The reply is to be the lines from the one with "Given: Select the Piauí state name" through the last line of the records below, each retyped exactly, with pictures left out.

*** Opening Records supplied ***

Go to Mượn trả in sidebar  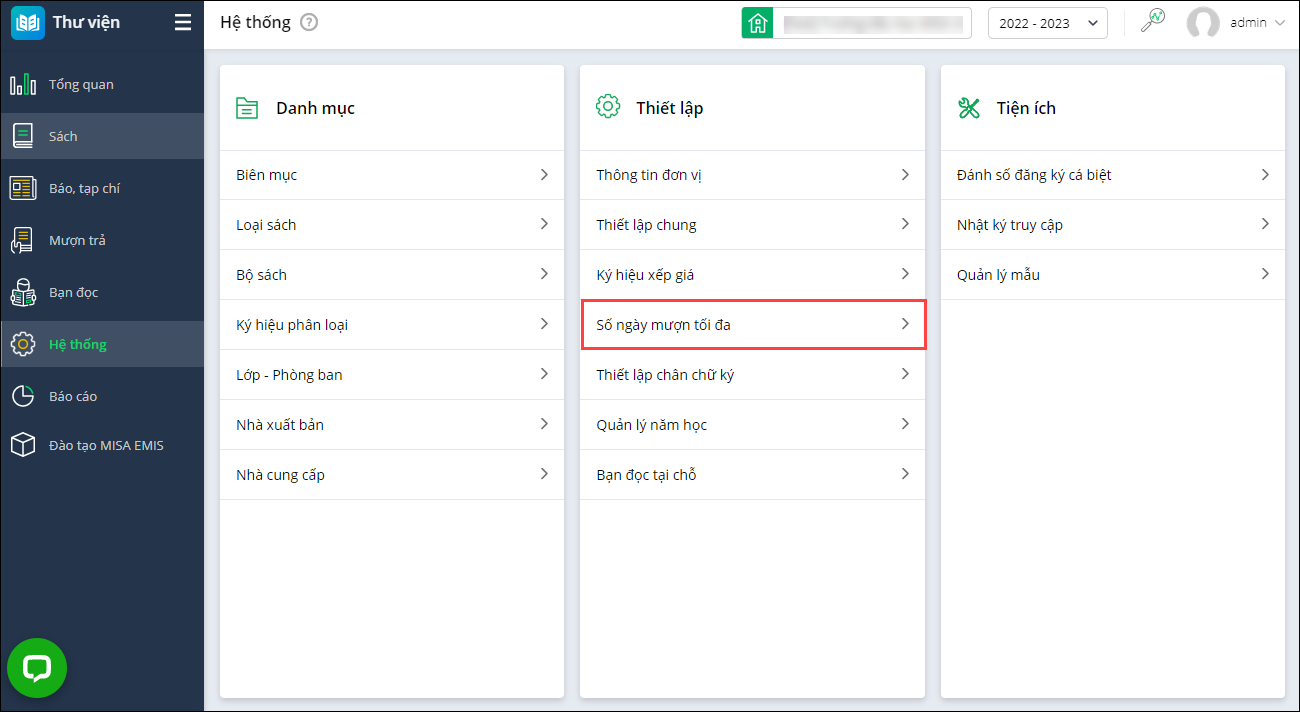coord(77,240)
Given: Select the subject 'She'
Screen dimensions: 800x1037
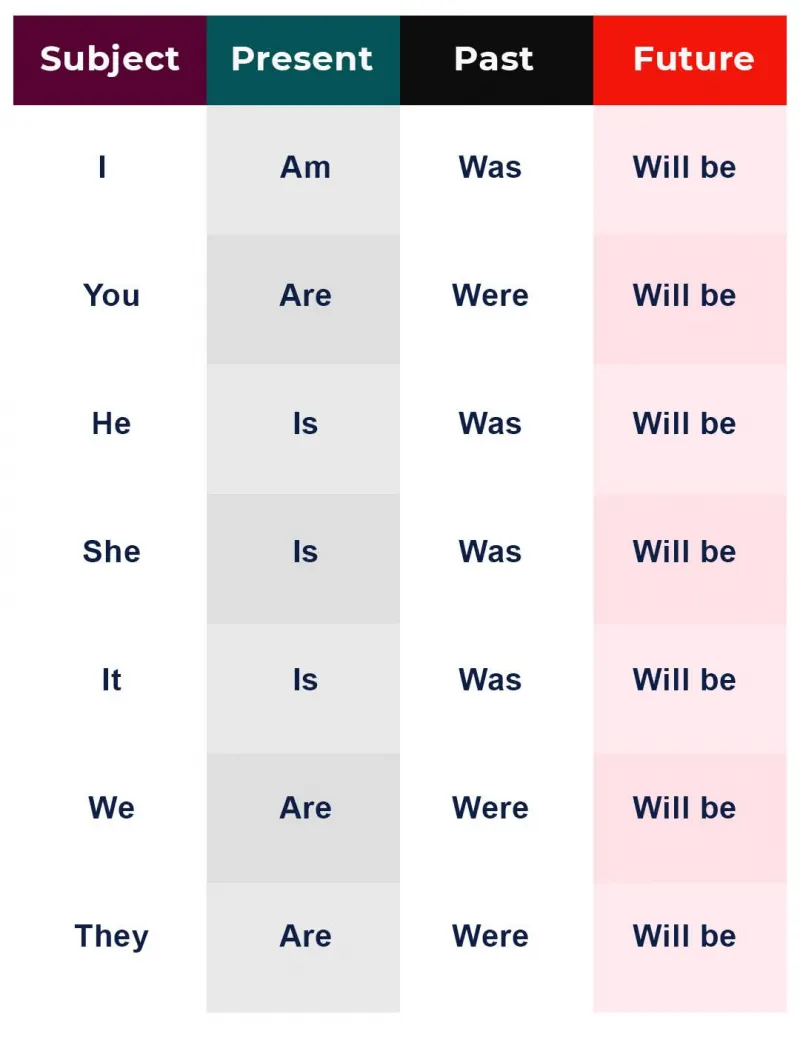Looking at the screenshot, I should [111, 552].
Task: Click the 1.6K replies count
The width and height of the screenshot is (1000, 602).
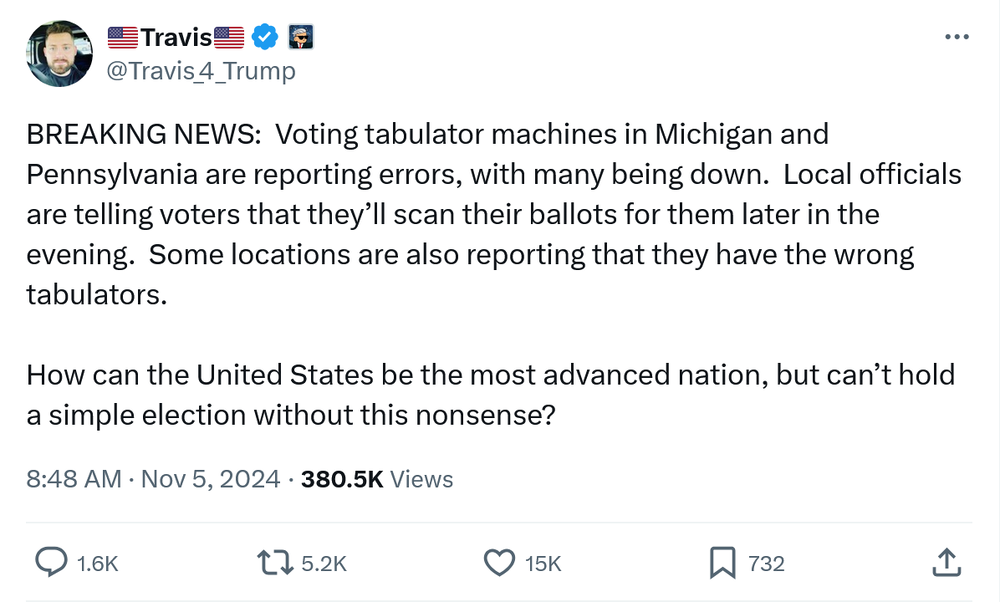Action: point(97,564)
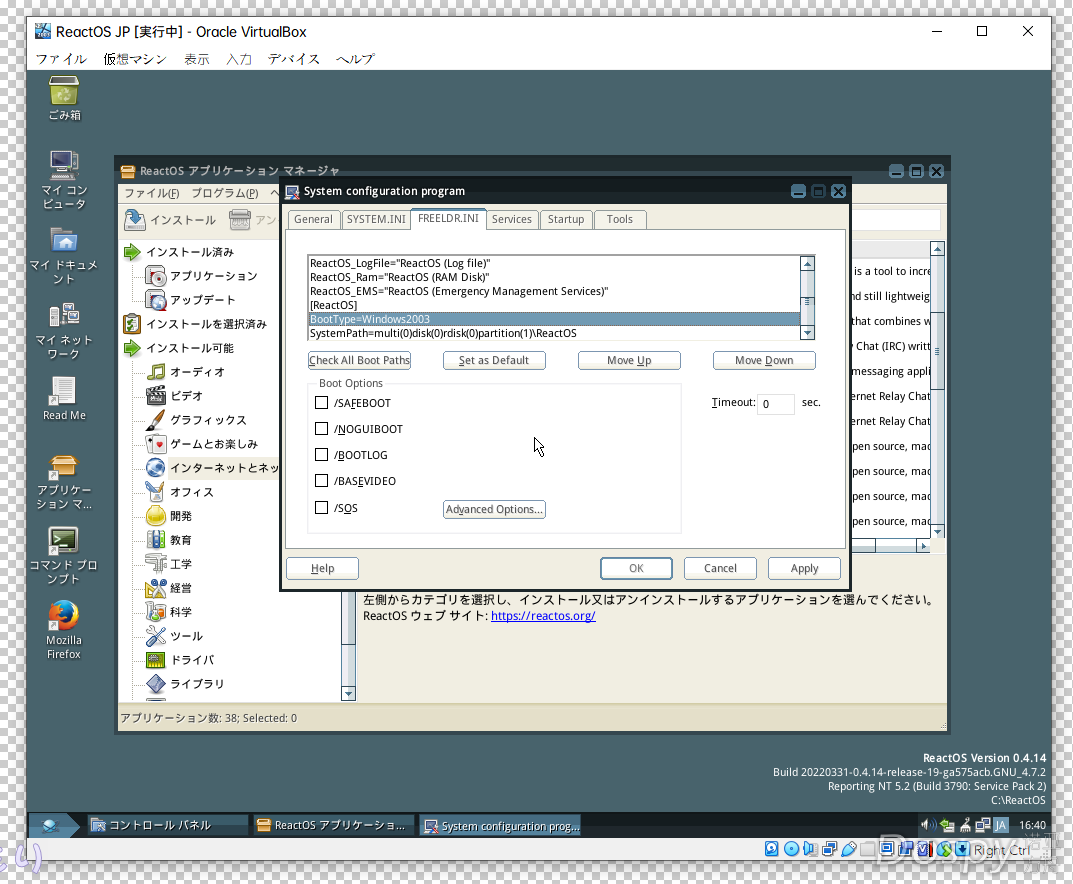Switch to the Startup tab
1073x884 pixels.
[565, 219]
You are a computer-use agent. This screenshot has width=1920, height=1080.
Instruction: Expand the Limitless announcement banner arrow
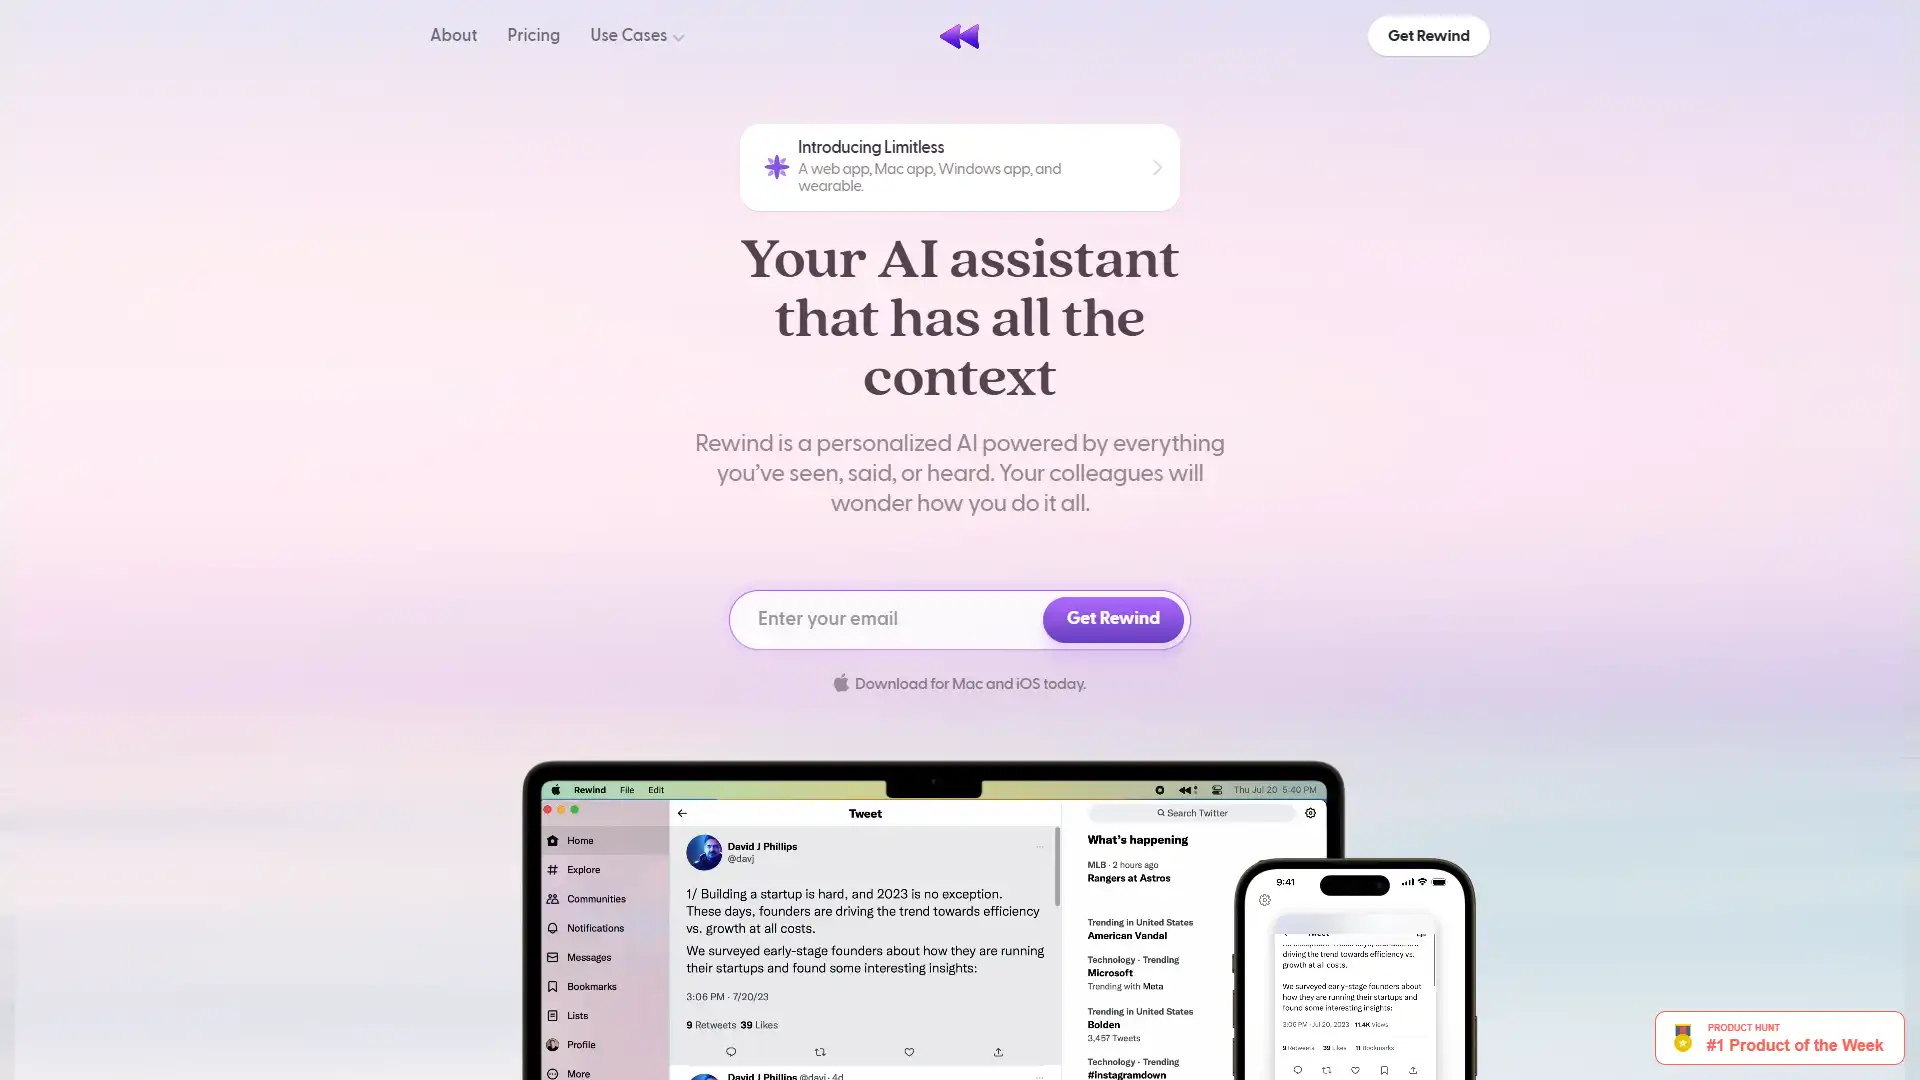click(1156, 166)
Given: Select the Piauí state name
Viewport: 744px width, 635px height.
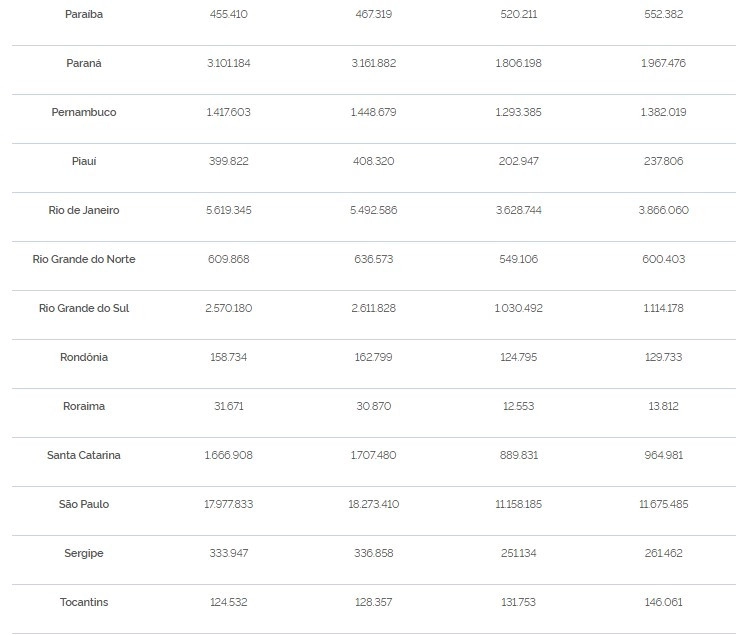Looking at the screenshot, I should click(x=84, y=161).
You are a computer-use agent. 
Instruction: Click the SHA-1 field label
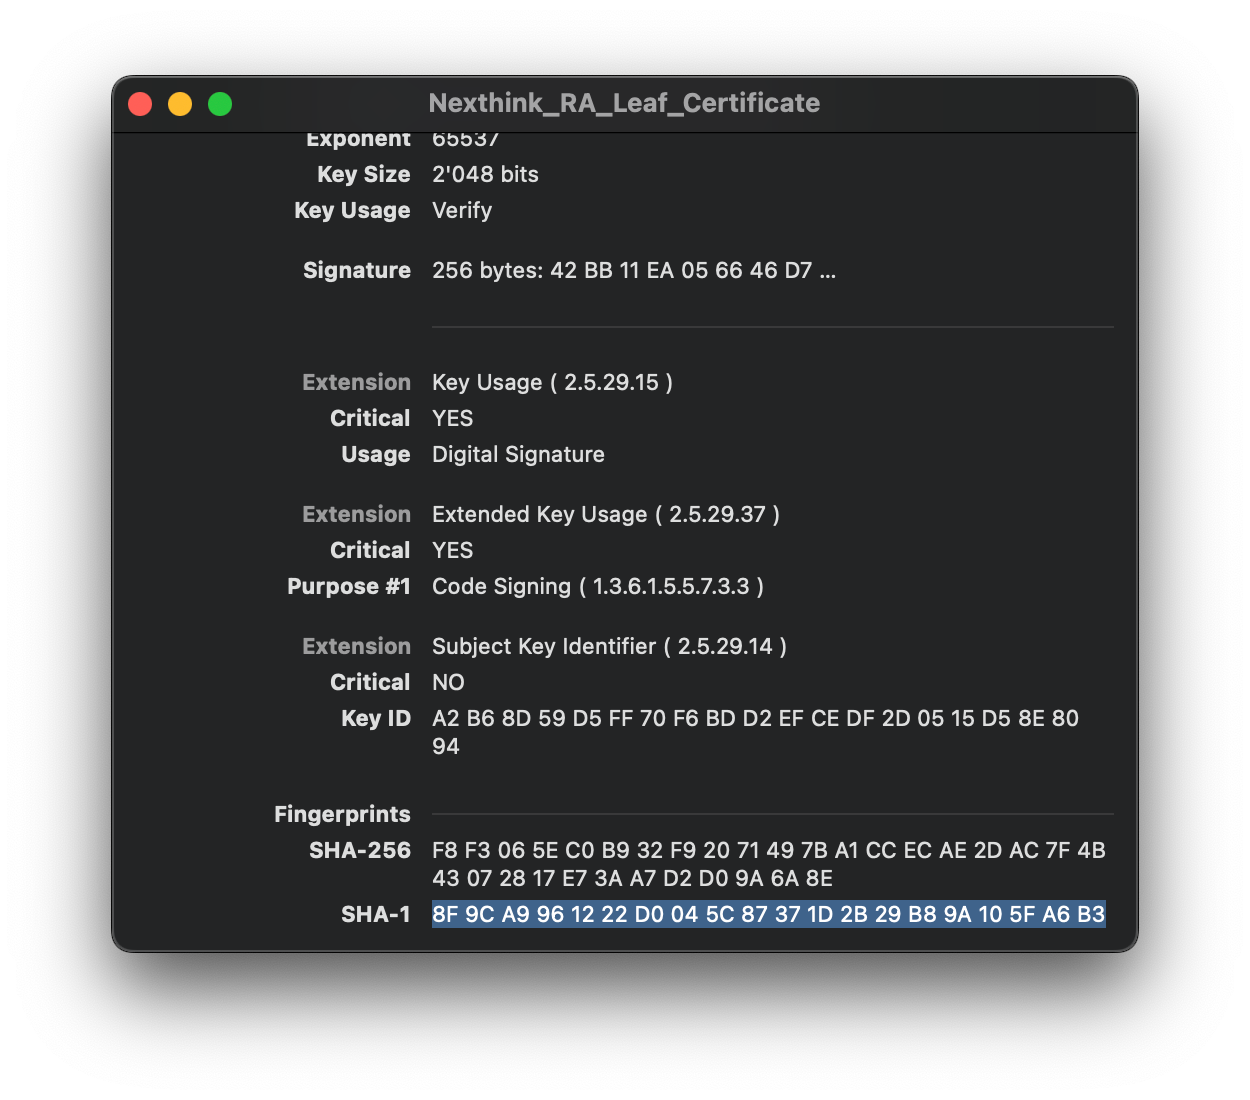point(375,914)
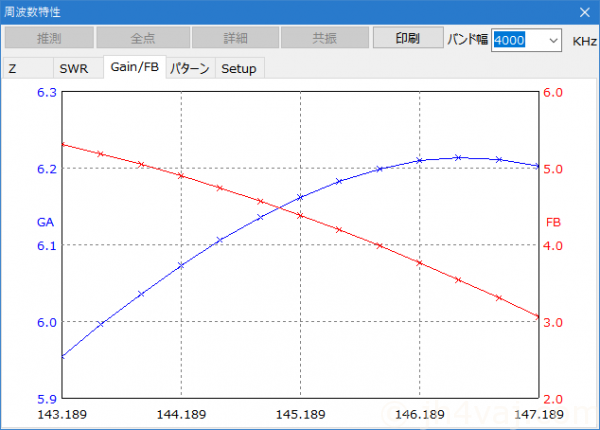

*** Closing Records supplied ***

Reply to the task:
Given: Select the Piauí state name
Viewport: 744px width, 635px height.
Looking at the screenshot, I should click(x=84, y=161).
You are a computer-use agent. 
Instruction: Click the SHA-1 field label
point(375,914)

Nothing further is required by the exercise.